▸ **What this exercise asks**
1. In the gluten-free flour passage, rewrite the paragraph beginning "Most premixed gluten-free flours" in fewer words, keeping its main facts.
2. From the gluten-free flour passage, write out word for word the part that opens with the words containing "Bette Hagman’s The" and closes with "mix you use.".
3. Extend the gluten-free flour passage, picking up after its final sentence.

Since I started cooking without gluten more than 15 years ago, many more gluten-free flours have appeared on the market. Coconut flour, coffee flour, quinoa flour, sweet-potato flour and others work fine in gluten-free mixes. Most are available online if you can’t find them locally. Experiment and come up with a flour mix that tastes good and works well for you.

Bette Hagman’s The Gluten-Free Gourmet is a good primer on gluten-free baking. It includes numerous recipes for gluten-free flour mixes. There are many more recipes online and in various gluten-free cookbooks. I’ve tried a number of them, but I always go back to Bob’s Red Mill GF flour mix because it’s easy and consistent and contains no rice, which my youngest child can’t eat.

Most premixed gluten-free flours have rice flour in them. I find rice flour a little grainy. I don’t have the time to mix up various gluten-free flour mixes for all my baking and cooking, so I stick to the mix I know works for me. Make your own mix or find a prepackaged mix that tastes good to you. The recipes on this blog should work with most gluten-free flour mixes, but you may have to make minor adjustments depending upon the mix you use.

▸ **Data provided**
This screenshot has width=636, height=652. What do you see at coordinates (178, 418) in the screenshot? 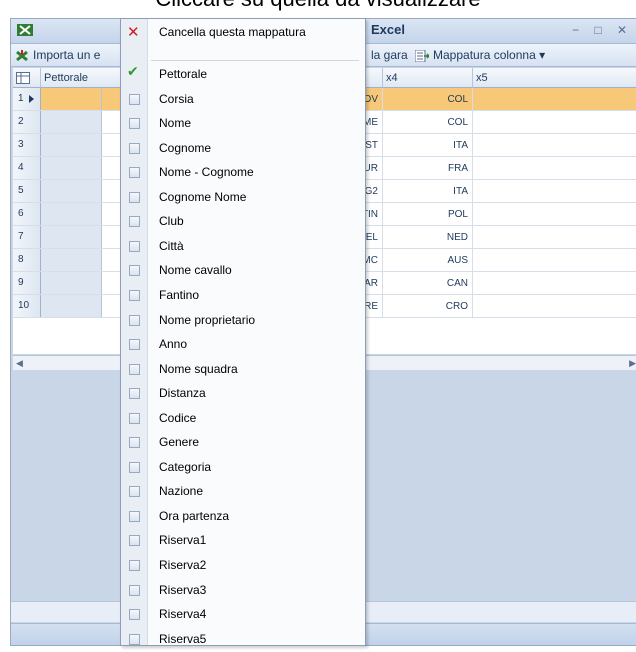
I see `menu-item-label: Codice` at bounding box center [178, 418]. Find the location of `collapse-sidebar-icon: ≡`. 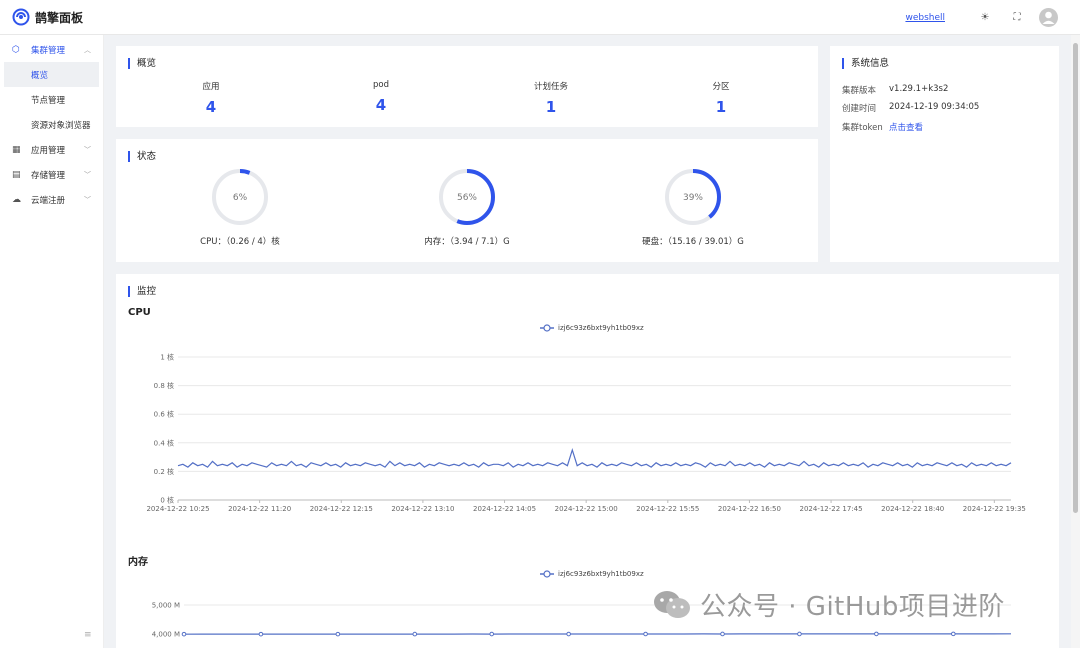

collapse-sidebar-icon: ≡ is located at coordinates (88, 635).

...

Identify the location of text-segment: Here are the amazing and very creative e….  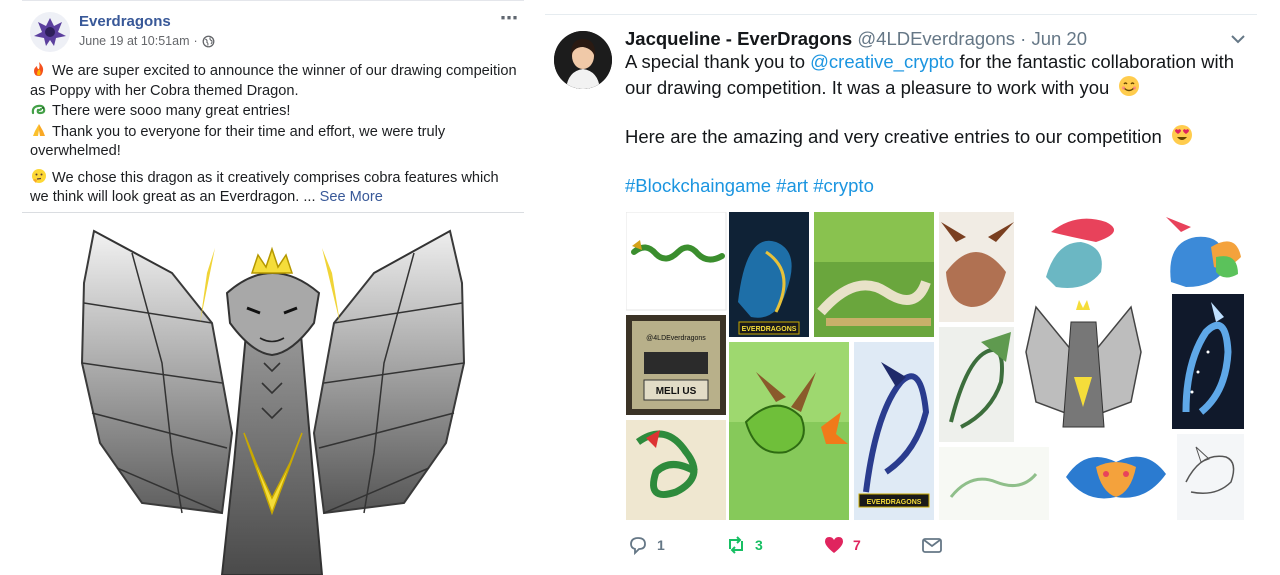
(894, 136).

▸ **Set of answers**
1. Most premixed gluten-free flours contain rice flour, which I find a little grainy. Lacking time to blend different mixes for all my baking and cooking, I stick to the one I know works. Make your own mix or pick a prepackaged one you like. This blog's recipes should work with most gluten-free mixes, though minor adjustments may be needed depending on the mix.

2.
Bette Hagman’s The Gluten-Free Gourmet is a good primer on gluten-free baking. It includes numerous recipes for gluten-free flour mixes. There are many more recipes online and in various gluten-free cookbooks. I’ve tried a number of them, but I always go back to Bob’s Red Mill GF flour mix because it’s easy and consistent and contains no rice, which my youngest child can’t eat.

Most premixed gluten-free flours have rice flour in them. I find rice flour a little grainy. I don’t have the time to mix up various gluten-free flour mixes for all my baking and cooking, so I stick to the mix I know works for me. Make your own mix or find a prepackaged mix that tastes good to you. The recipes on this blog should work with most gluten-free flour mixes, but you may have to make minor adjustments depending upon the mix you use.

3.
Gluten-Free Flour Mix

By Springhouse Turtle Serves: many
Prep Time: 15 minutes Total Time: 15 minutes

Here's the recipe for the gluten-free flour mix I used for years. If you can tolerate rice, it works great in most cooking and baking. It's a little less expensive to make than prepared gluten-free flour mixes. It contains xanthan gum, so will work as a 1:1 substitute for wheat flour in most recipes.

Ingredients

  • 1 1/2 cups rice flour
  • 3/4 cup almond flour (not almond meal) or hazelnut flour
  • 3/4 cup tapioca starch
  • 1/4 cup potato starch
  • 1 1/2 teaspoons xanthan gum

Instructions

1

Mix all ingredients together in a large bowl, stirring thoroughly with a whisk.

2

Store in a sealed container in the pantry or in the freezer.